Wavelengths of around 1470nm are also absorbed in highly hydrated environments (e.g. vascular walls), and to a lesser extent in haemoglobin-rich environments. This makes it particularly useful in phlebological surgeries. Additionally, the absorption spectrum of saline allows for more effective cooling during laser treatments against varicose veins.


RF-Plasma ablation (aka low-temperature plasma excision) is a controlled, non-thermally driven procedure. RF-Plasma is a form of high-frequency electrosurgery in which radiofrequency (RF)-energy passes through a conductive medium (e.g. saline) between two active electrodes, producing a focused plasma field. The plasma field contains enough energy to disrupt molecular bonds in organic tissue. The tissue is ablated at relatively low-temperatures of 40 ° – 70 °C.

The RF current does not pass through organic tissue directly, which prevents the tissue from overheating.

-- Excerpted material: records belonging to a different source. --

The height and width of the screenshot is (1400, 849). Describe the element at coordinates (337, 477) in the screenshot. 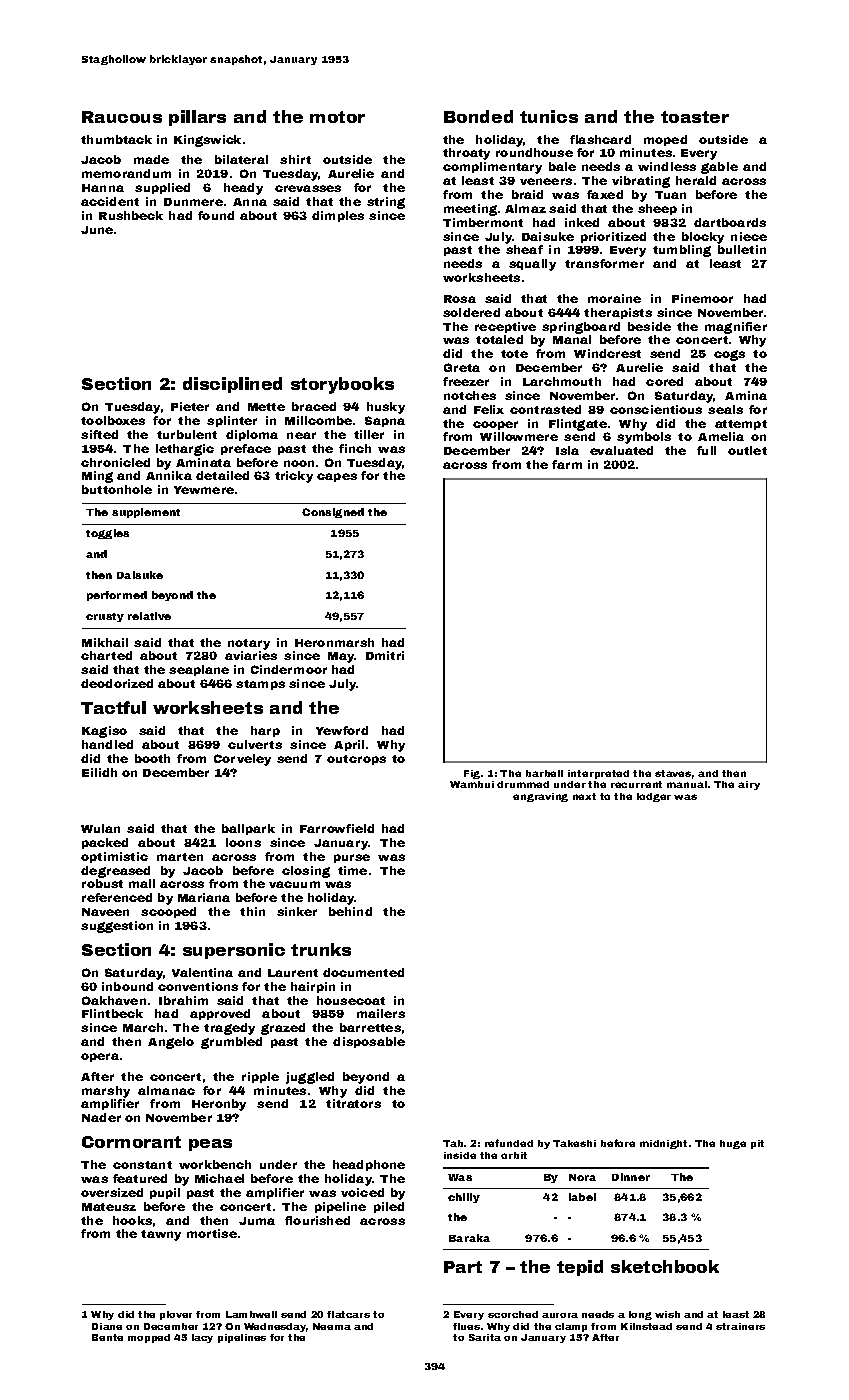

I see `capes` at that location.
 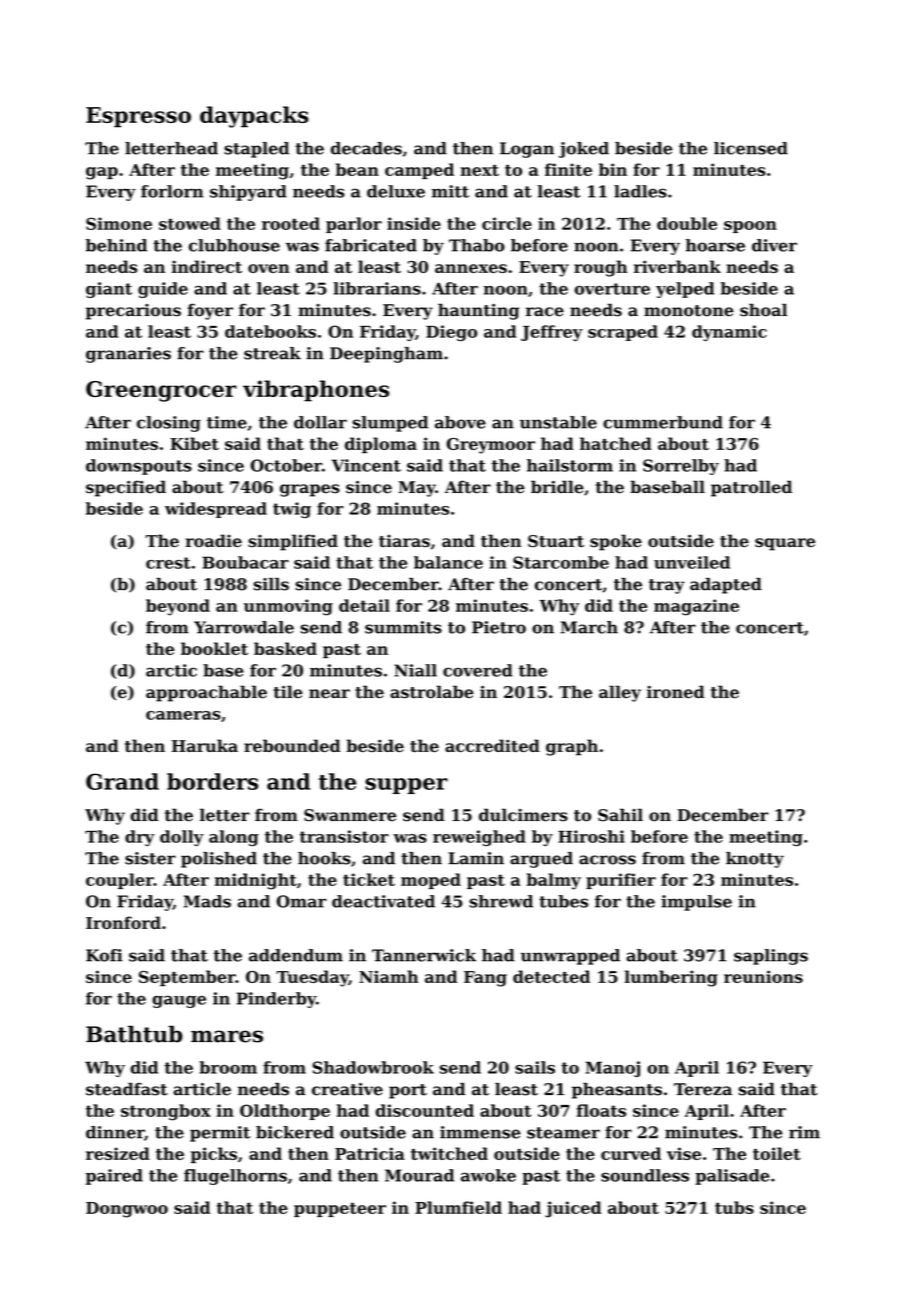 What do you see at coordinates (507, 223) in the document?
I see `circle` at bounding box center [507, 223].
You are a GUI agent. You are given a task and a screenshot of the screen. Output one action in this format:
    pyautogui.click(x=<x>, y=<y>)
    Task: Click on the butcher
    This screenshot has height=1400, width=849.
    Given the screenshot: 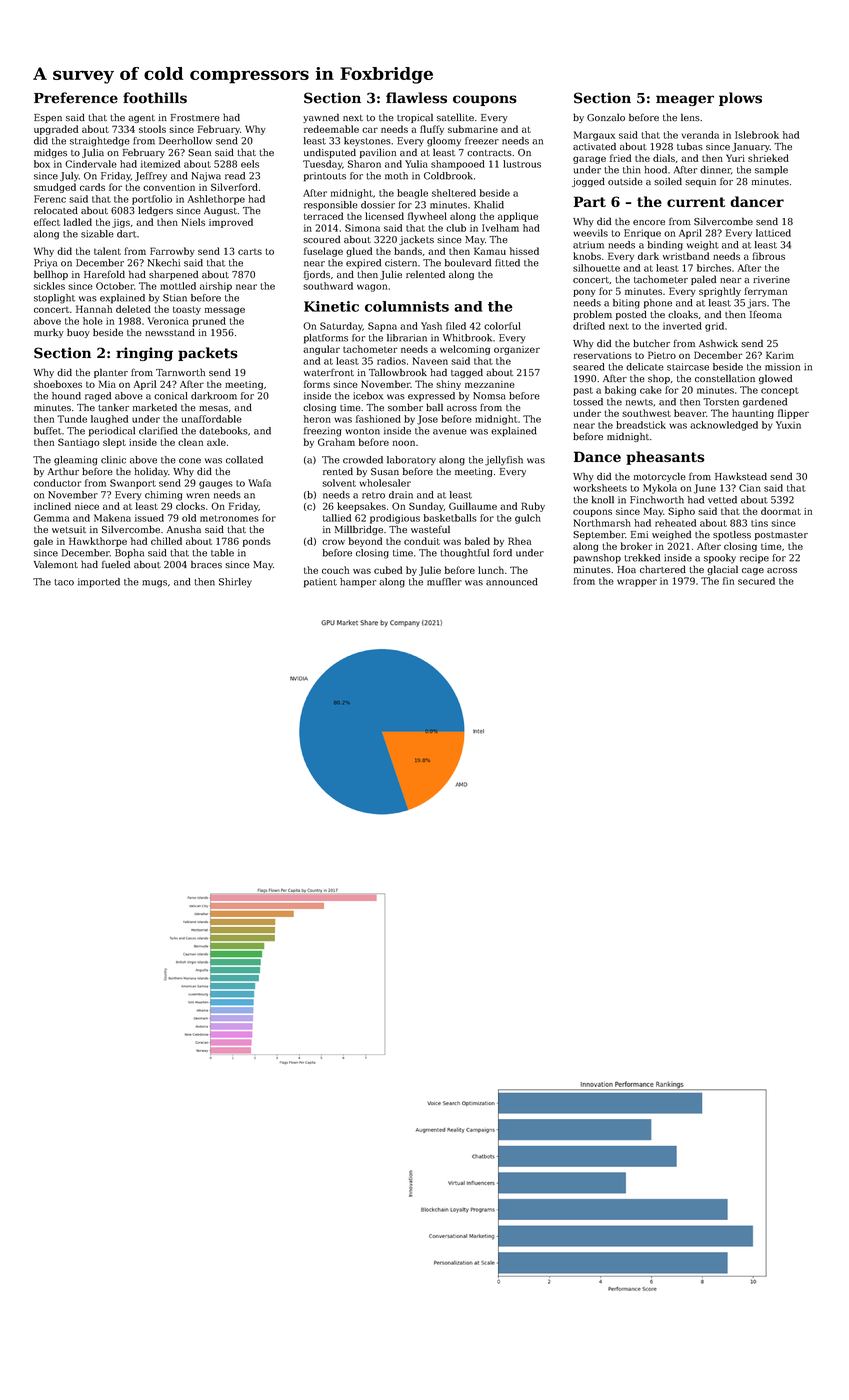 What is the action you would take?
    pyautogui.click(x=651, y=343)
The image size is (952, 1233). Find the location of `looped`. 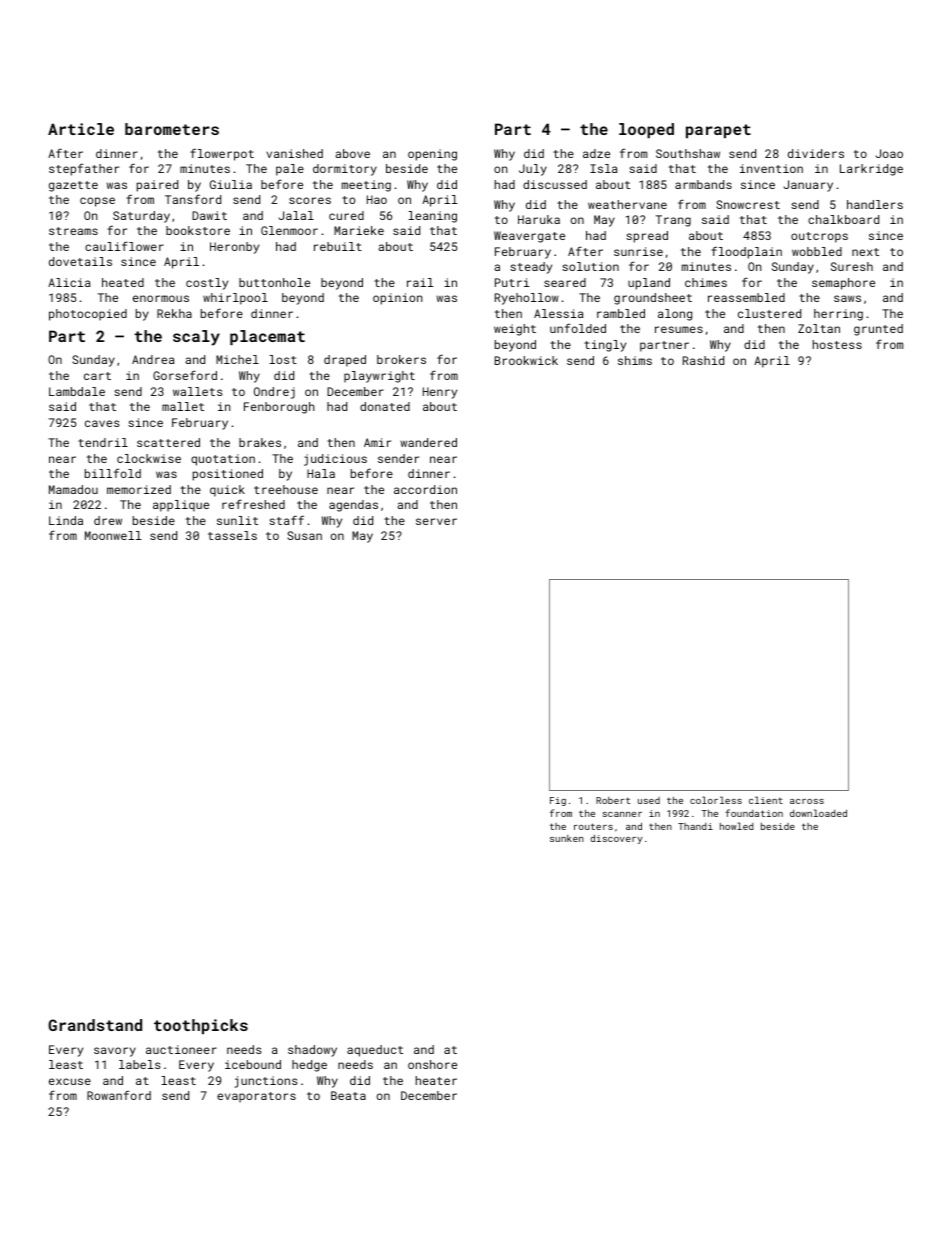

looped is located at coordinates (646, 130).
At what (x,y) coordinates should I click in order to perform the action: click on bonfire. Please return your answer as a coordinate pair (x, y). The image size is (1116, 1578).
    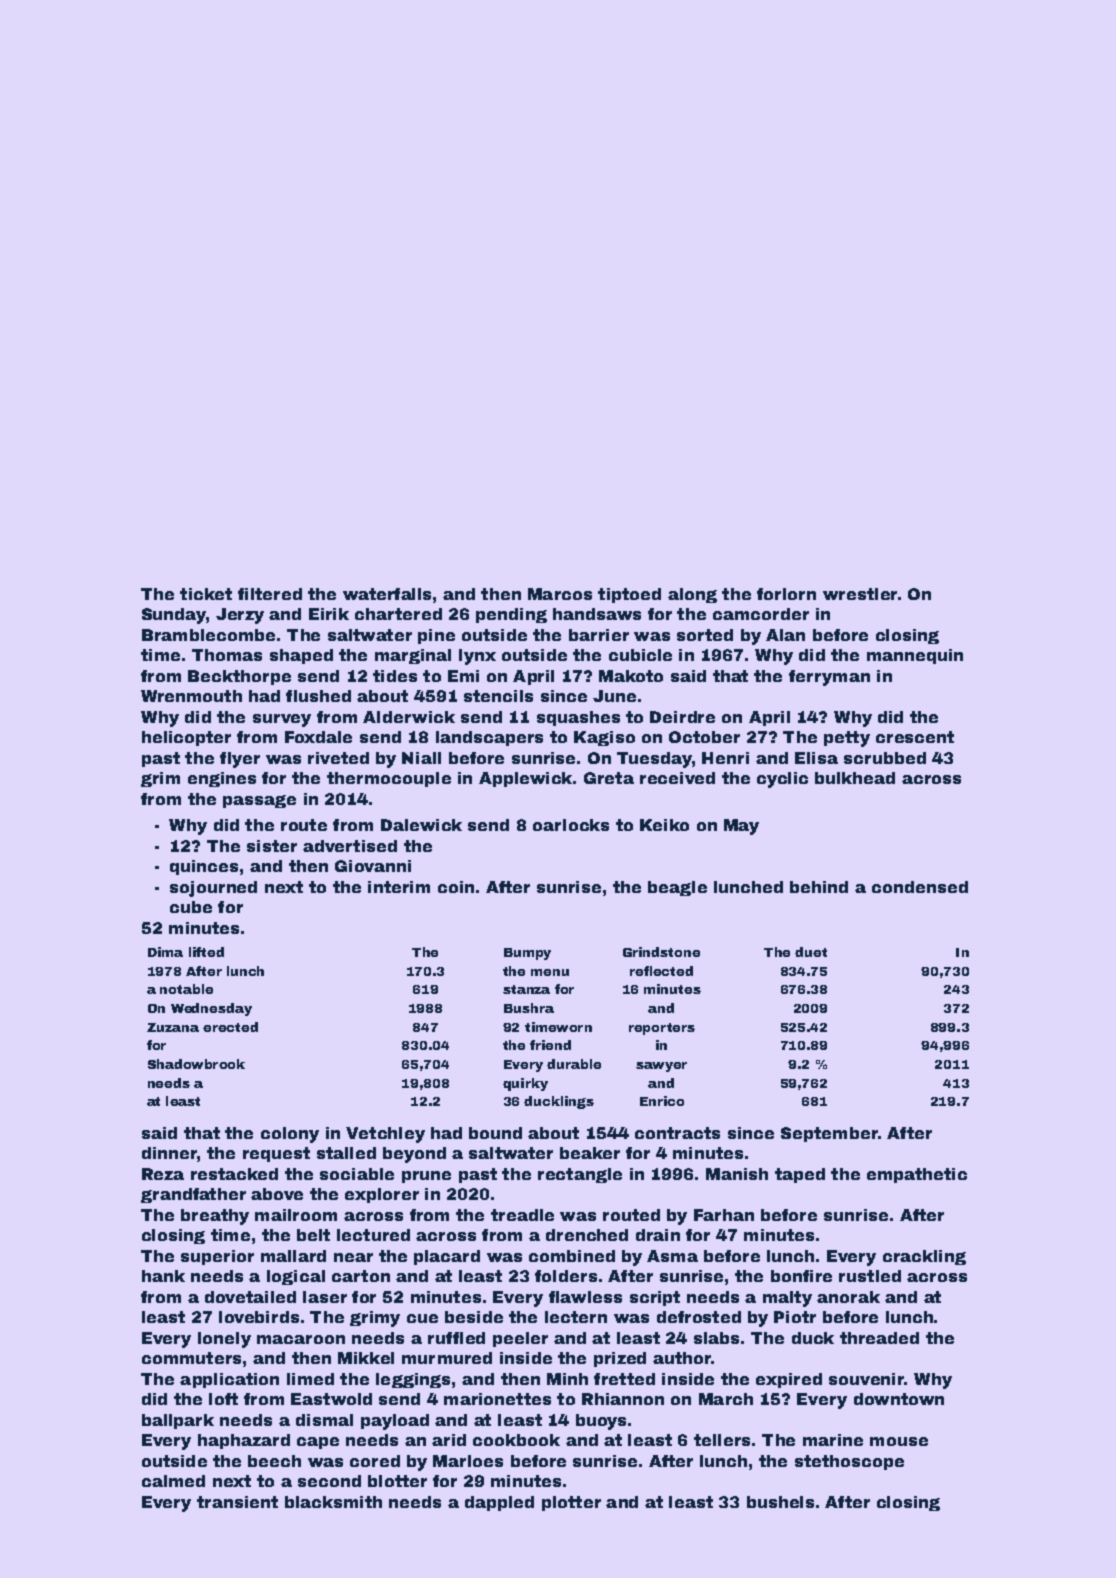
    Looking at the image, I should click on (801, 1276).
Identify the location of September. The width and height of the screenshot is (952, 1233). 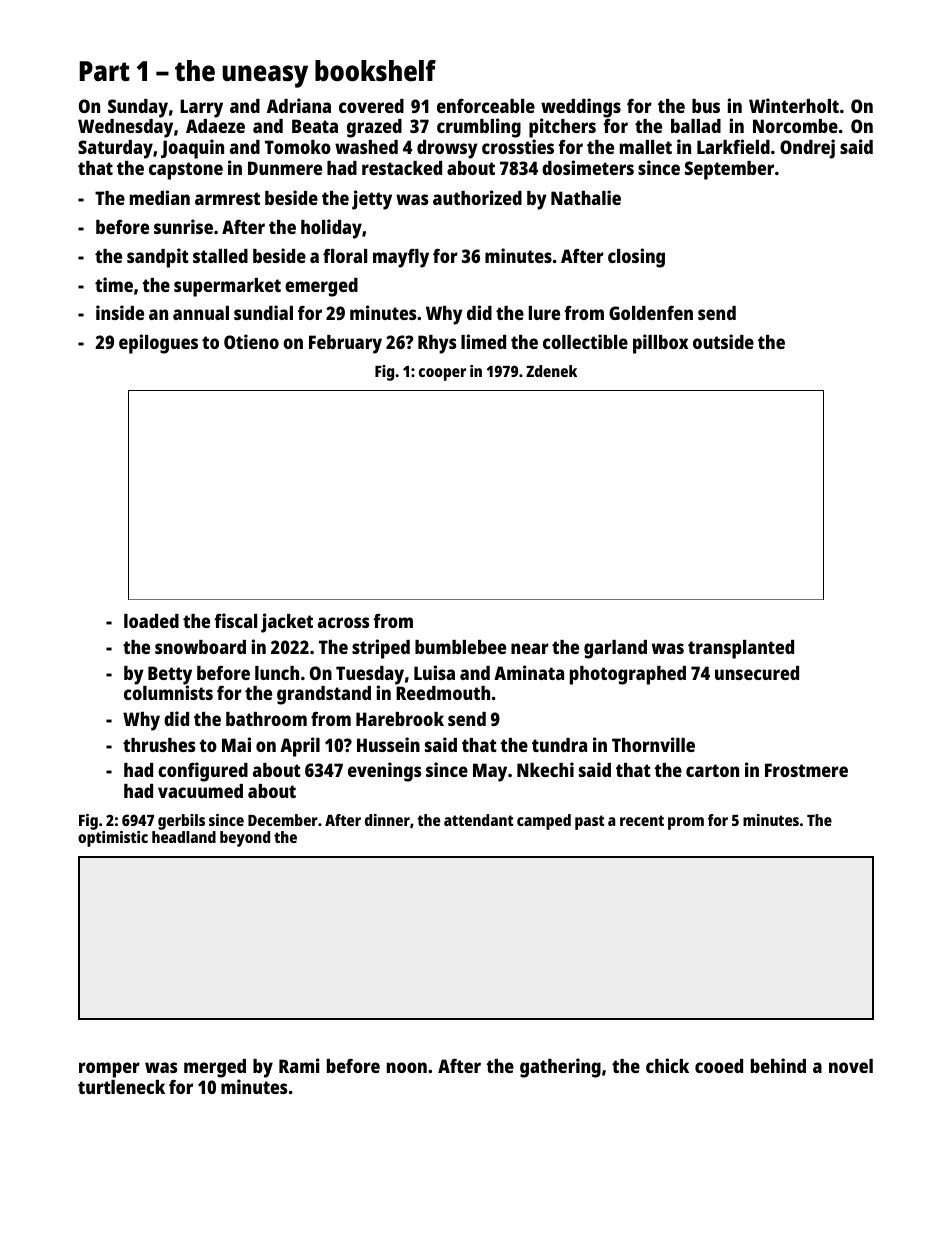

As result, this allows for volumetric excision of target tissues with minimal damage to surrounding, healthy tissues.

During ablation the high voltage is applied to the conductive medium (e.g. saline), which forms a type of barrier between the electrode and the target tissue. The high voltage transforms liquids into an ionised vapour layer (plasma).

This plasma contains charged ions, which are kinetically charged and essentially break up the molecular bonds found in organic tissue. This causes organic molecules to break down into more smaller constituents such as carbon-based molecules and gases, which are largely cleared from the surgical site via integrated suction built into our surgical devices. Overall, this creates ideal conditions for minimally invasive surgical interventions.